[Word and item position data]

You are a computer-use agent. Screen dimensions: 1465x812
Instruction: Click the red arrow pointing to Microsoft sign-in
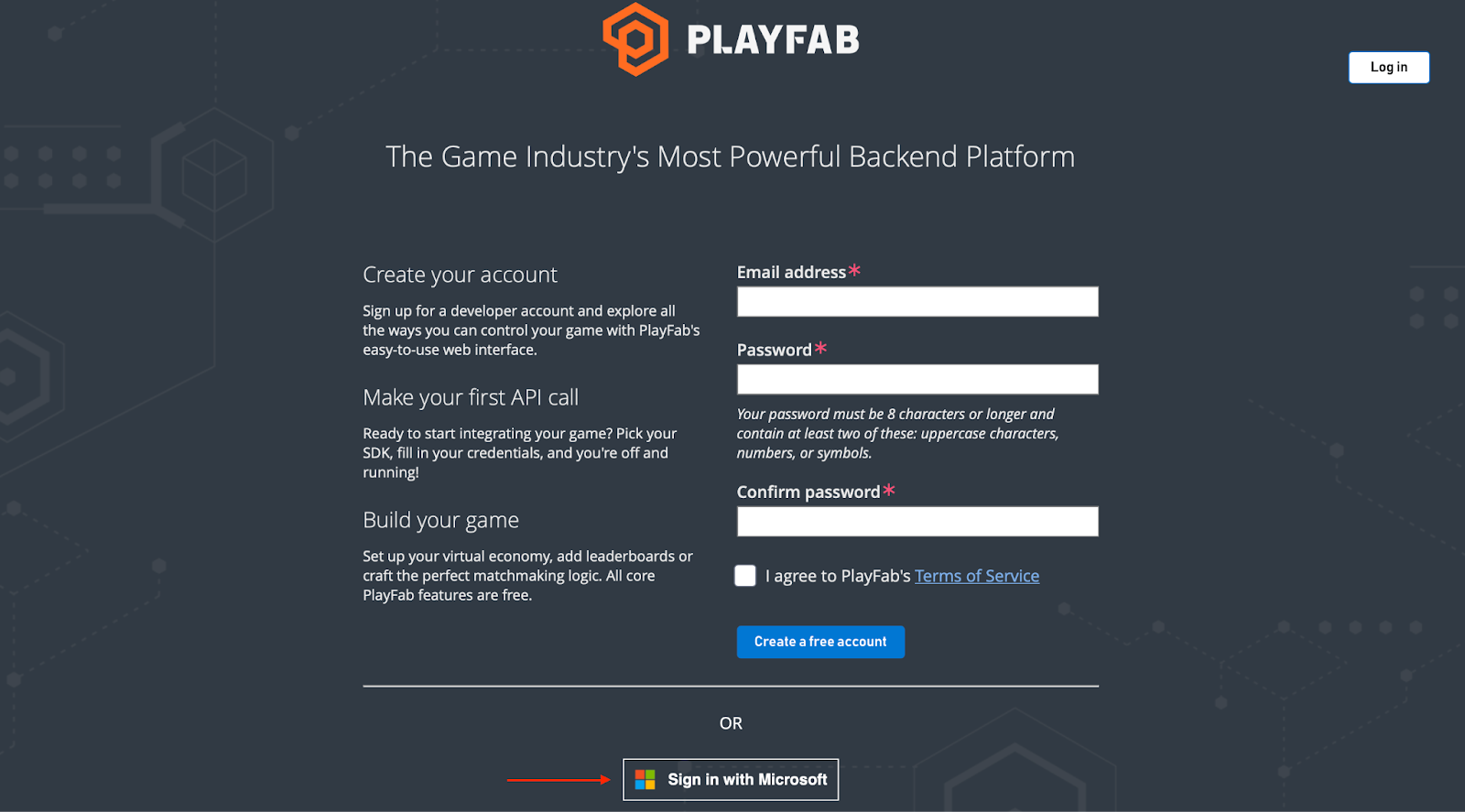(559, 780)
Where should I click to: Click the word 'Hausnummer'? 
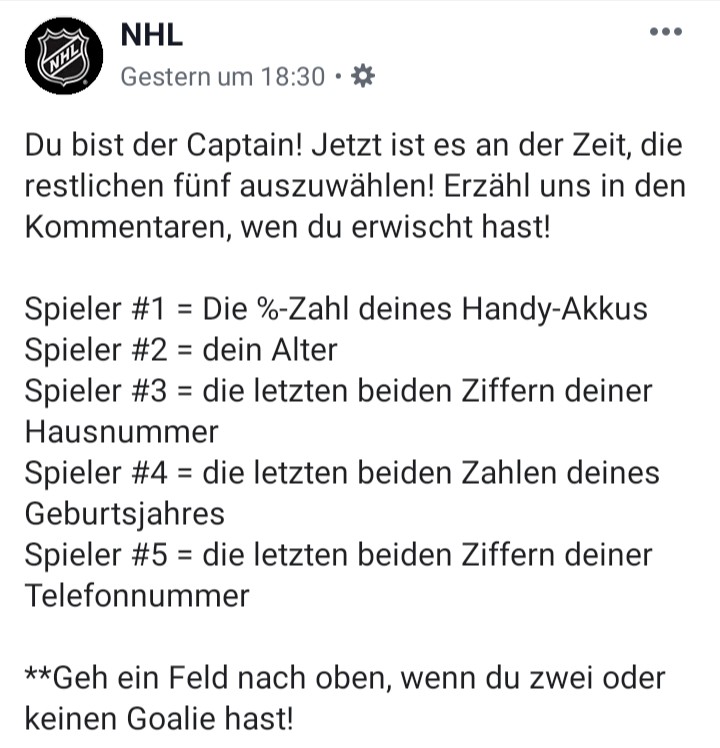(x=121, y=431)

» **The problem**
Rewrite the entries above as a numbered list, with one line per item and no blank lines. Leave out the pictures.

» **Result of the task**
1. You are a computer-use agent. Screen dimensions: 1465x812
2. Instruction: Click the red arrow pointing to Microsoft sign-in
3. (559, 780)
4. Where should I click to: Click the word 'Hausnummer'? 
5. (x=121, y=431)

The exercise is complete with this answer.